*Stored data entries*
================

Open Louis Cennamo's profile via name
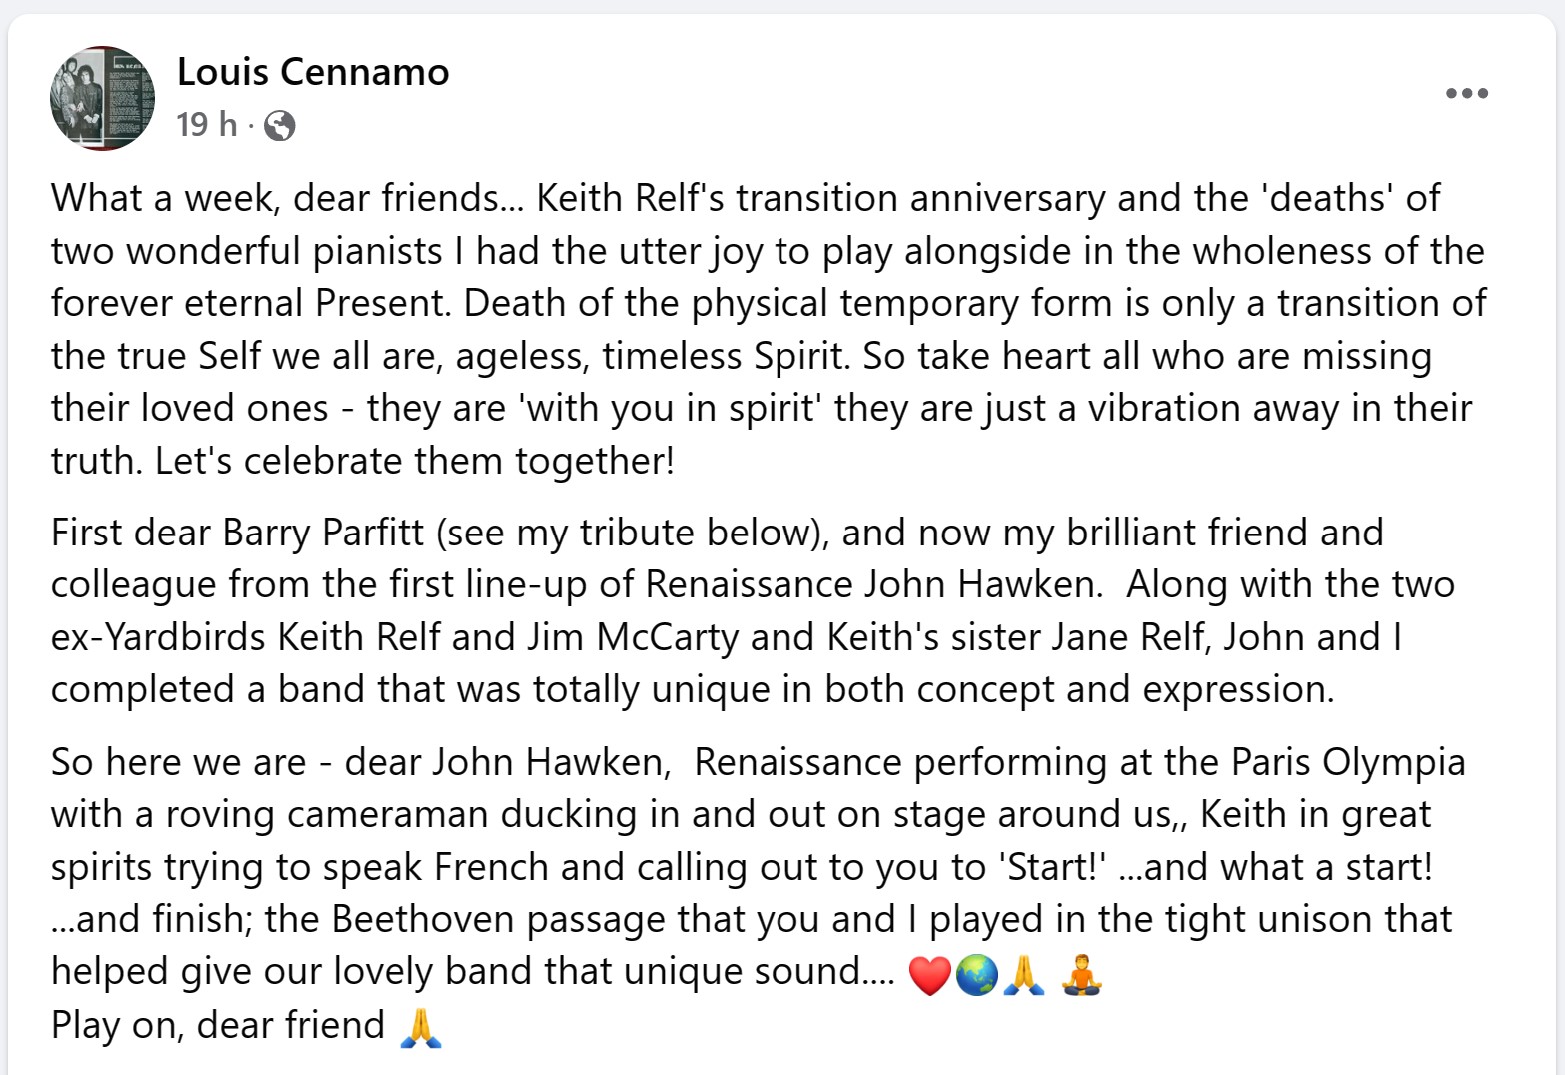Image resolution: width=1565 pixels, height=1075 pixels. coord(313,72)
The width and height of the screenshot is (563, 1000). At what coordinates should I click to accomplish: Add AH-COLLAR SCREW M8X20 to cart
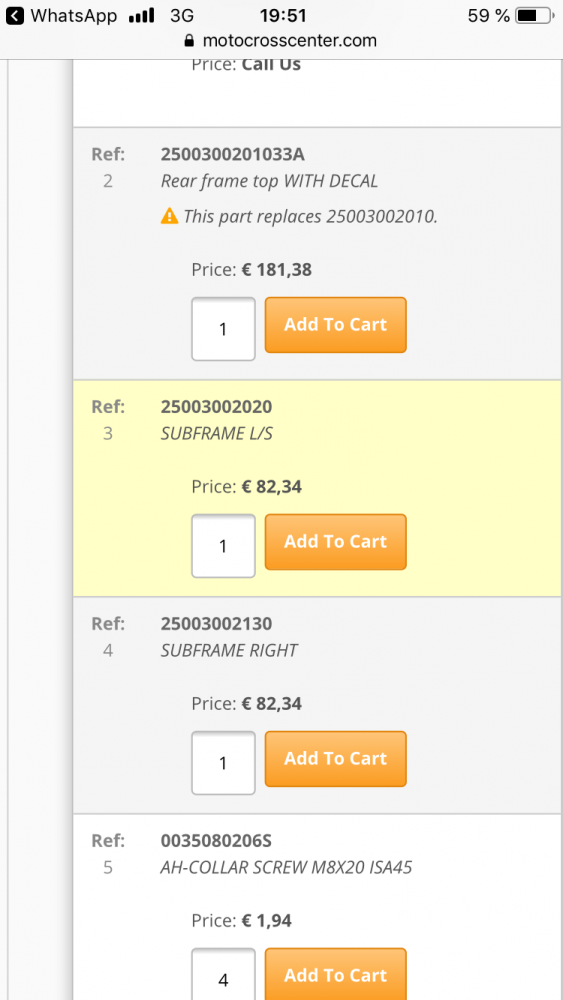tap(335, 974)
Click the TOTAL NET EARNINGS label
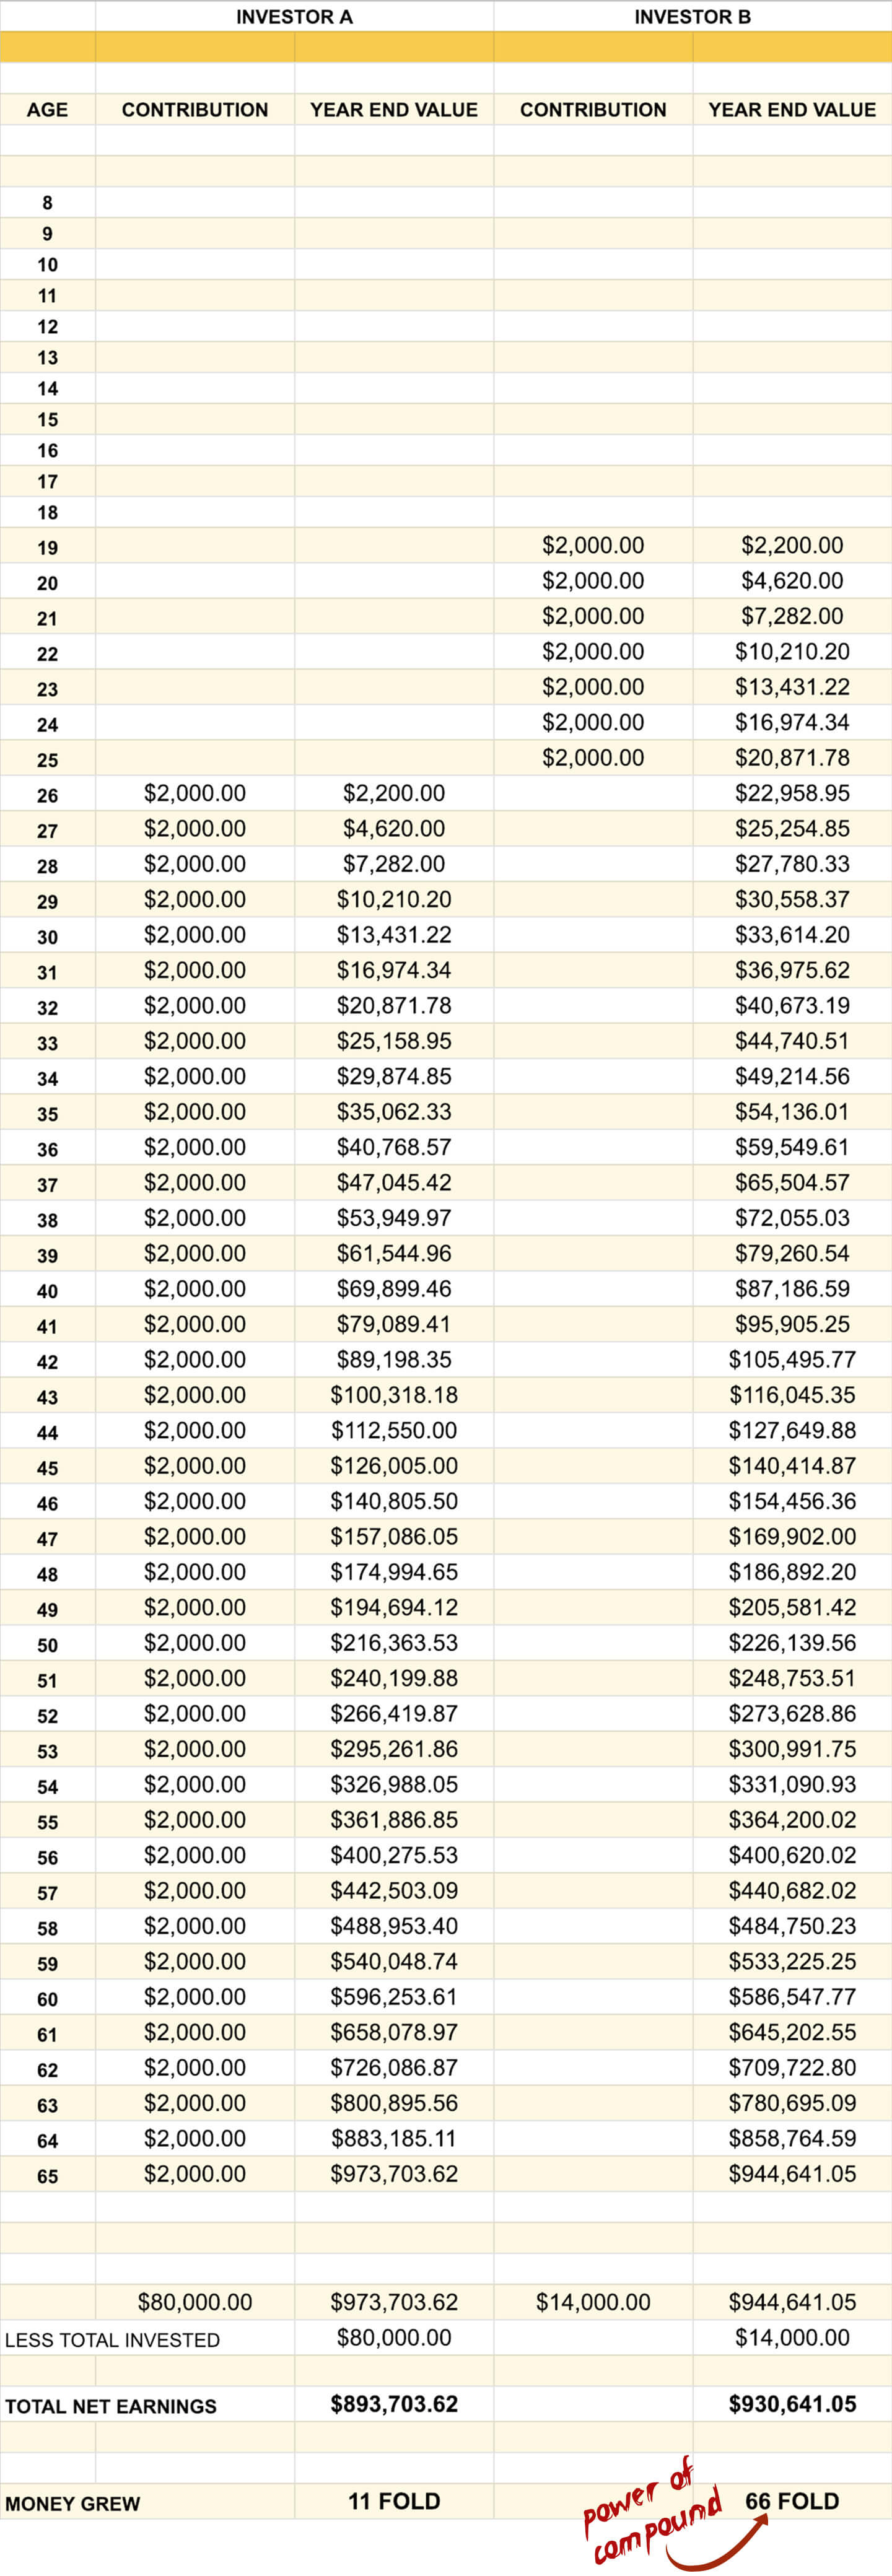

================

*Problem requirements*
The task requires that every line above be transcribed exactly, without the images.

*Result*
Open Louis Cennamo's profile via name
Image resolution: width=1565 pixels, height=1075 pixels. coord(313,72)
The width and height of the screenshot is (563, 1000). At what coordinates should I click to accomplish: Add AH-COLLAR SCREW M8X20 to cart
tap(335, 974)
Click the TOTAL NET EARNINGS label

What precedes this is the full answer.